• PROBLEM DETAILS
Reproduce the records exactly, but not the pictures.

• RECORDS FOR THE EXERCISE
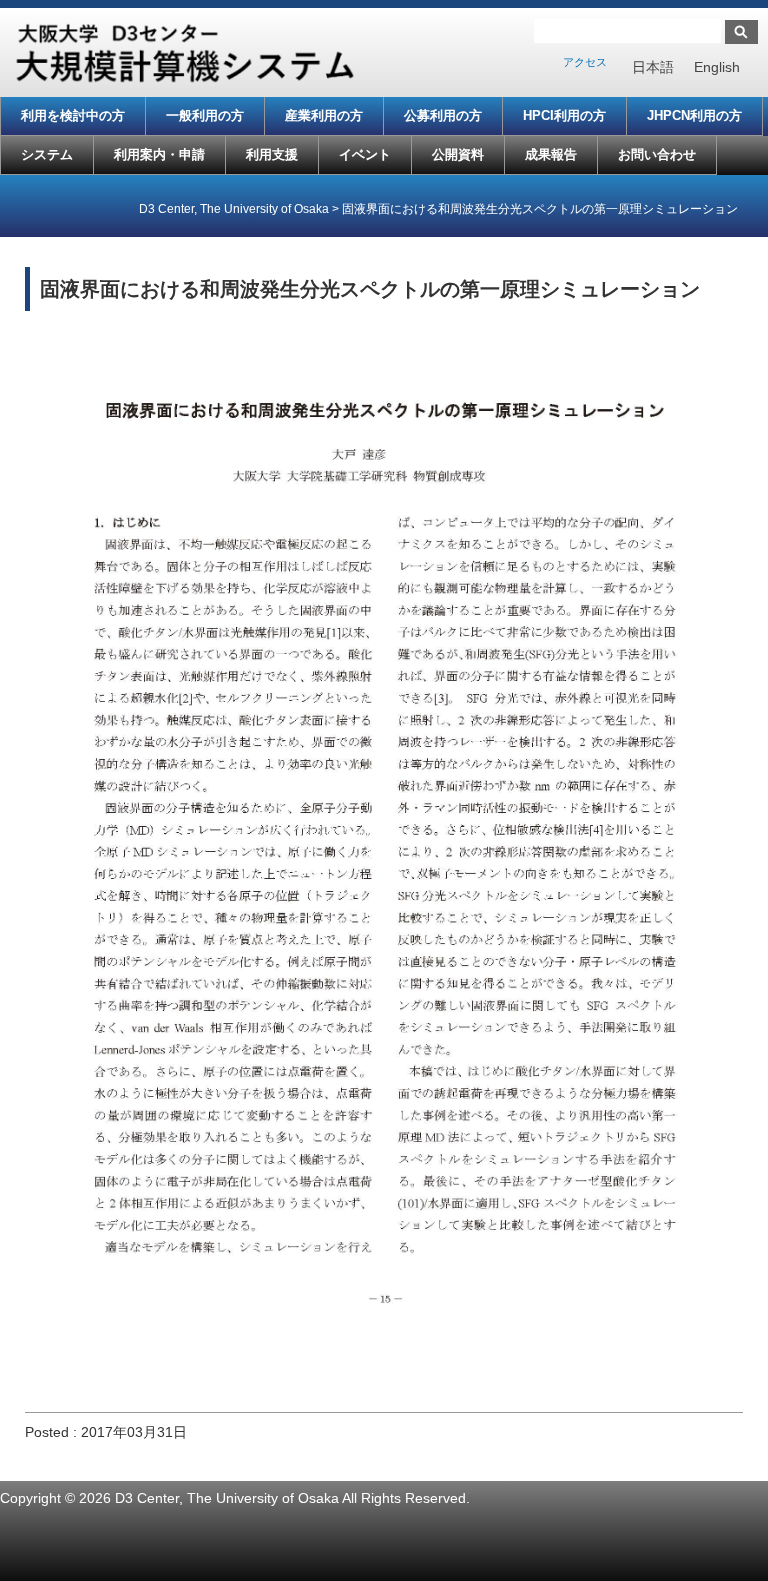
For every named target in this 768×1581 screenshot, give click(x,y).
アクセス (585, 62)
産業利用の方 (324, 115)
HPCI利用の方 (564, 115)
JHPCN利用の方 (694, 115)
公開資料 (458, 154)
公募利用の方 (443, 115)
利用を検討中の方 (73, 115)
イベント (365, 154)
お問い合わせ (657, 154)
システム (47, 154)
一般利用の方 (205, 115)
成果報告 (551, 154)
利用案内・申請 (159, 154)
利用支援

• WRITTEN ANSWER
For every named target in this 768×1581 screenshot, give click(x,y).
アクセス (585, 62)
産業利用の方 (324, 115)
HPCI利用の方 (564, 115)
JHPCN利用の方 (694, 115)
公開資料 (458, 154)
公募利用の方 (443, 115)
利用を検討中の方 (73, 115)
イベント (365, 154)
お問い合わせ (657, 154)
システム (47, 154)
一般利用の方 (205, 115)
成果報告 (551, 154)
利用案内・申請 (159, 154)
利用支援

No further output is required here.